Serving for the set, the Serb landed a forehand winner in game nine to wrap up the first part of the encounter in 39 minutes, hoping for more of the same in set number two. Caruso landed an ace down the T line at the beginning of the second set for a hold after deuce, having to work much harder at 1-1 and cracking under pressure to push Djokovic in front.
Novak earned four break chances, converting the last one with a forehand winner to seal the game after almost 12 minutes. World no. 1 confirmed the break, and they both held at love in games five and six. Salvatore netted a backhand to hand another break for Djokovic, who sealed the deal in the eighth game to advance into the last 16.
Asked about the US Open, Novak said he didn't feel comfortable for the next four or five days, thinking about the incident but leaving it behind once he stepped on the clay and started practice sessions ahead of Rome.
Novak Djokovic feels positive vibes again after the US Open setback.
"The winning start in Rome can't bring back my happiness; I'm drawing positive feelings from outside the world of tennis as well, and they are not related to my wins or losses.
I never did anything like that New York incident before, and I had some ups and downs mentally for the next four or five days. After that, I started to practice on clay in Rome and already felt better, waiting for the first match at Foro Italico and positive energy.

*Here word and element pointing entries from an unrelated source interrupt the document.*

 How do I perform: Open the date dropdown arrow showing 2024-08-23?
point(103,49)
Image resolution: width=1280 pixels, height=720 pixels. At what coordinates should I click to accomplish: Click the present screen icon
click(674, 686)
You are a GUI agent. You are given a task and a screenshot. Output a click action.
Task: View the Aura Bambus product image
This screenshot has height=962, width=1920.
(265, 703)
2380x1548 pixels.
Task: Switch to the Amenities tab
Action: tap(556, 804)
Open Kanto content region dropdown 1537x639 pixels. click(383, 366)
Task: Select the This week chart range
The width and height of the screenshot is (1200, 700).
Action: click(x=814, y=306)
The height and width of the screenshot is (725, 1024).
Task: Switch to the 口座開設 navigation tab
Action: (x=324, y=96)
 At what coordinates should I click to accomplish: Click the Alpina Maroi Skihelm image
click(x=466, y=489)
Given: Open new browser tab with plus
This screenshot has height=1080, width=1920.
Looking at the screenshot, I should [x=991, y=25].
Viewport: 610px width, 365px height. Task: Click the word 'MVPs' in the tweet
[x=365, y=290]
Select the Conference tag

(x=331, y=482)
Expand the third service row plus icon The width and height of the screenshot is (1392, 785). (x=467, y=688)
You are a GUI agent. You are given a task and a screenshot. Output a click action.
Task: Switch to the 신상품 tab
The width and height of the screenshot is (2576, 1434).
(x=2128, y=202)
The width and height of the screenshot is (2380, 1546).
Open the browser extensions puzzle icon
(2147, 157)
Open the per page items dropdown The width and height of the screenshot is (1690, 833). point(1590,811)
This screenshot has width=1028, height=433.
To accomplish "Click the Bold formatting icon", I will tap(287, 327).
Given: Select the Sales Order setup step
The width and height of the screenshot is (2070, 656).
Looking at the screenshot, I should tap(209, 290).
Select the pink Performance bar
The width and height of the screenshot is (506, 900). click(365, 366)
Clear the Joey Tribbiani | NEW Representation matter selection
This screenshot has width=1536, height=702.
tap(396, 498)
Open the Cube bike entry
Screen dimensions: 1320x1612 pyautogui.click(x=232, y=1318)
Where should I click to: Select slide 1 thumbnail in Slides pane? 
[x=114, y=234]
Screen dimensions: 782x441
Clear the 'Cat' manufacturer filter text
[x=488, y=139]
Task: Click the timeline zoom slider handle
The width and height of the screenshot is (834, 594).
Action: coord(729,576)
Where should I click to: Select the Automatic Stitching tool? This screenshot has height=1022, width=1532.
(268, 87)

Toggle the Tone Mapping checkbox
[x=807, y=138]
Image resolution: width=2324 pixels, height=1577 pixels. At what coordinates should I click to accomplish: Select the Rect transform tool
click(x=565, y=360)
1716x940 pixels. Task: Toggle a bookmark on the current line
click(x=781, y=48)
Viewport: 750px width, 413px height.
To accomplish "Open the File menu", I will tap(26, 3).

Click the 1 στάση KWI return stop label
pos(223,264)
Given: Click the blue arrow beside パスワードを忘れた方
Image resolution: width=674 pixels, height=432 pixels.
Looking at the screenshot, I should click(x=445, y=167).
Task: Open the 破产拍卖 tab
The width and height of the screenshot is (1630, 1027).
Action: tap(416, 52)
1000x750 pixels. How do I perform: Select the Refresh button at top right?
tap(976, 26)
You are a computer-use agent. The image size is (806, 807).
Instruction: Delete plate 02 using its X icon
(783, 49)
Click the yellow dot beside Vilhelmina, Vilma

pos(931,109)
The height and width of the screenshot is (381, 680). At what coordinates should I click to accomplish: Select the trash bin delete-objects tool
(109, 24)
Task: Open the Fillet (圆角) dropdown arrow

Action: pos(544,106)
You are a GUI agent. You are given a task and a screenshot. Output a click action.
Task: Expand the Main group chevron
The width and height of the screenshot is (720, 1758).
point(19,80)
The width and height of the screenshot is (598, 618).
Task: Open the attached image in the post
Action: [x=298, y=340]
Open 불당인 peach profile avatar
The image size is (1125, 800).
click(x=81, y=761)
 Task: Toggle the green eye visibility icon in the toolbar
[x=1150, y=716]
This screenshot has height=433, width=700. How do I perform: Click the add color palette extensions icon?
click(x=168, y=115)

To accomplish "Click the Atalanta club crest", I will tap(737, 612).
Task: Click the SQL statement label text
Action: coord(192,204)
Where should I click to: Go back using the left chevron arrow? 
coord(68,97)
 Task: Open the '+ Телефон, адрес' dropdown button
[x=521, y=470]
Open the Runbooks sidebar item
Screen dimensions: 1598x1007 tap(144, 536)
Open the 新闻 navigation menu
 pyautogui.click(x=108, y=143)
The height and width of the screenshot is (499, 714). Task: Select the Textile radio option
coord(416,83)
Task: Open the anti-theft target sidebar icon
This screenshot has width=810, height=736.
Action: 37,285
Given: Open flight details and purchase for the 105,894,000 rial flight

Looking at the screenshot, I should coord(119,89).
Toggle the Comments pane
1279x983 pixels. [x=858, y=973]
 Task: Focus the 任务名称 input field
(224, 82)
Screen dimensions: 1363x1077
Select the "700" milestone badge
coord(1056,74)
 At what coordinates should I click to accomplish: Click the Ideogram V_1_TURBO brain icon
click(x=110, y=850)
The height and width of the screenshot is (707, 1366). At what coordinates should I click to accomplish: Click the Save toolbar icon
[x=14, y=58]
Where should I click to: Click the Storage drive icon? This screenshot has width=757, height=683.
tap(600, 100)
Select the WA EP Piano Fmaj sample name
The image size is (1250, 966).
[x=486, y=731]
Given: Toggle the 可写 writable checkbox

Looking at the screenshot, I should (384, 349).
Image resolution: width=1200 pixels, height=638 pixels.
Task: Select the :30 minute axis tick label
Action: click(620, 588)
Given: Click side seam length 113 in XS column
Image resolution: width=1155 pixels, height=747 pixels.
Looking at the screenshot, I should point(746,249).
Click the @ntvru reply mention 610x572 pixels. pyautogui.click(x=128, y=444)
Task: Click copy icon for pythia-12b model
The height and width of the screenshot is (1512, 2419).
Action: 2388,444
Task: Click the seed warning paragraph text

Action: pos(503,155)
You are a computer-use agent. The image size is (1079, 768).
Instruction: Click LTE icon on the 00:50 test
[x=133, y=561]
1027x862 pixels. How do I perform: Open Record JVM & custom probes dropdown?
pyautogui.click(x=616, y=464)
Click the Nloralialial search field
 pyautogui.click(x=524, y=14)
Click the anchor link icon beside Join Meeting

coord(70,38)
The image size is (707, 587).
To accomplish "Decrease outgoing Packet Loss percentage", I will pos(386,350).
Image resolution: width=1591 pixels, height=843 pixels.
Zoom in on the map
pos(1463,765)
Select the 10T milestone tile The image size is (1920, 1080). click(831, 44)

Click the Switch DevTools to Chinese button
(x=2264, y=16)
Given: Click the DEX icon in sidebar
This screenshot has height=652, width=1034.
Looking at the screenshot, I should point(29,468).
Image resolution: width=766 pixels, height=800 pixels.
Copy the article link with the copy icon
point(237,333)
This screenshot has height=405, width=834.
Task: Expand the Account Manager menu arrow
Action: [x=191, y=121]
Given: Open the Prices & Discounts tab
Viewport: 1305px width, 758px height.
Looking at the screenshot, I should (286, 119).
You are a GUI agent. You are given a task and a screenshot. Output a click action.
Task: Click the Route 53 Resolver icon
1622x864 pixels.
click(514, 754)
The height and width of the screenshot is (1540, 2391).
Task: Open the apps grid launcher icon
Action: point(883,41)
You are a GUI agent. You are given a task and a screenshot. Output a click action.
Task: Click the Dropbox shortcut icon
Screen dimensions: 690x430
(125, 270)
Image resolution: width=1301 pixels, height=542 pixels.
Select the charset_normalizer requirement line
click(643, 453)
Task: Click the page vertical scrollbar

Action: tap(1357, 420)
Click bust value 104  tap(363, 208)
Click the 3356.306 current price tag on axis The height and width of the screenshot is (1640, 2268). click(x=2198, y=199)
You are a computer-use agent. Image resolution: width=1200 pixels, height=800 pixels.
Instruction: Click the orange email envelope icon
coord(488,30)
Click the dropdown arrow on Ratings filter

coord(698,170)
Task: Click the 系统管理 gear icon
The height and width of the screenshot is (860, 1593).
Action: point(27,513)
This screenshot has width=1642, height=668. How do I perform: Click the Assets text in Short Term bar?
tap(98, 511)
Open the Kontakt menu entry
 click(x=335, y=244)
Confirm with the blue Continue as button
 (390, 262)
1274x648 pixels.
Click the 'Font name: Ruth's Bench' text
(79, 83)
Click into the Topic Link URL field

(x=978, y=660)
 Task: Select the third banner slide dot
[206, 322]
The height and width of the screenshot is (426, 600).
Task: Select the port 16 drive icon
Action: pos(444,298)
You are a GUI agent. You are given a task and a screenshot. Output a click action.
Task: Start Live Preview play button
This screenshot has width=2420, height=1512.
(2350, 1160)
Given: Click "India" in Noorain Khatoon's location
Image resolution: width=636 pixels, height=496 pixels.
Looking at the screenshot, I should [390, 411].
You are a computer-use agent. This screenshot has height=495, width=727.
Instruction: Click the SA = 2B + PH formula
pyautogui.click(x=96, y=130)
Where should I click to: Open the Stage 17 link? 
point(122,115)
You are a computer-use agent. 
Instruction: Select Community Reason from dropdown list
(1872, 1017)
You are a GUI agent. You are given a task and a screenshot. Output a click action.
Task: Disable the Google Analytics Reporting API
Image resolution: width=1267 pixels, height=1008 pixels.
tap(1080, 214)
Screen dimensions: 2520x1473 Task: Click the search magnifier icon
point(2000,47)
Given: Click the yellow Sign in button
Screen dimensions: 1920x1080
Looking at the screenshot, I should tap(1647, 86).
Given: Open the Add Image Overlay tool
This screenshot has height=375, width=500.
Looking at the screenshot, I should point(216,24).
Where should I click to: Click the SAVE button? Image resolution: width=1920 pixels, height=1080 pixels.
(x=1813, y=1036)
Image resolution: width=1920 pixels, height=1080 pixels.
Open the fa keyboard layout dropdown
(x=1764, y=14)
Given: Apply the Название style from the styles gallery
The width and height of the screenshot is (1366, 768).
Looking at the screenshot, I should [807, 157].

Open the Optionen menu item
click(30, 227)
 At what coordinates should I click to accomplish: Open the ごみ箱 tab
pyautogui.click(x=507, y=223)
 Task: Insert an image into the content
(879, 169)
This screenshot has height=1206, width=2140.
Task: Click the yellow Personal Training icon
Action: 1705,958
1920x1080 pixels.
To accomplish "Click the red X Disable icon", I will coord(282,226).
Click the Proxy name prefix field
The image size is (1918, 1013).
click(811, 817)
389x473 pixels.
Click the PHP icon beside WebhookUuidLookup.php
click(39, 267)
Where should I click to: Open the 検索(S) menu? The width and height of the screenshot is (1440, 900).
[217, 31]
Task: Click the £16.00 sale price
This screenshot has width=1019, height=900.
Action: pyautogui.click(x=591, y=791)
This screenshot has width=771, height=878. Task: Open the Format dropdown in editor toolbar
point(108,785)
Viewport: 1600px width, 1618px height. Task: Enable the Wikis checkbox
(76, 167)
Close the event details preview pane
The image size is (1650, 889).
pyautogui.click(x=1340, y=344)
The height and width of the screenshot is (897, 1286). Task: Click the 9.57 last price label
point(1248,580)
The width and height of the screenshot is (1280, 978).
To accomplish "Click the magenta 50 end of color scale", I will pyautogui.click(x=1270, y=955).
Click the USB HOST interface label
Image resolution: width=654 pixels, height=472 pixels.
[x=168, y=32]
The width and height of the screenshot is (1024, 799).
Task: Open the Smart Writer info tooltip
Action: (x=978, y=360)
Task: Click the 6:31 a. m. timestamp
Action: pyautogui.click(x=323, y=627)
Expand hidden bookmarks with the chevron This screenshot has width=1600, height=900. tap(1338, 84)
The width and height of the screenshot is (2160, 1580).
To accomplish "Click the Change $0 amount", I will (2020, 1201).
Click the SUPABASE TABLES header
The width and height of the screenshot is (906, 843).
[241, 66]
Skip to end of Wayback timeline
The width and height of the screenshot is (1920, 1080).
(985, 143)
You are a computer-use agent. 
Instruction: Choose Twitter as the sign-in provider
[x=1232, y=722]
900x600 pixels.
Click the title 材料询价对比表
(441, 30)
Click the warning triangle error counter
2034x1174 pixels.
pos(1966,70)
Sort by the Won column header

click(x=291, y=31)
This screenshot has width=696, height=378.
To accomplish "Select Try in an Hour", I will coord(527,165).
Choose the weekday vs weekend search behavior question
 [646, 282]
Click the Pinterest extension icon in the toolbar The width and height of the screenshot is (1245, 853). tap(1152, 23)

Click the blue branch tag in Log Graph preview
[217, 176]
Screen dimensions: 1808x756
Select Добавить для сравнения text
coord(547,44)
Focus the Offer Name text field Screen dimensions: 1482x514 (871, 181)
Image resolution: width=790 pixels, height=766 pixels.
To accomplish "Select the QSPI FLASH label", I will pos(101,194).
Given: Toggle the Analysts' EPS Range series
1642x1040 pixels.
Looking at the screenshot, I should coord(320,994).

I felt comfortable playing against Caruso; it was a good test for me. I controlled the scoreboard, and I'm pleased with the way I played in the crucial moments. My serve worked well, and the movement was on a high level. Everything went well, and I'm pleased.
Salvatore is a tricky opponent on clay, and I had to deserve the win. I had to step in, which I did. Pablo Carreno Busta and I didn't finish that US Open match, but I don't consider myself unbeaten. I don't pay attention to that anymore, looking forward to the challenges on clay in Rome and Paris," Novak Djokovic said.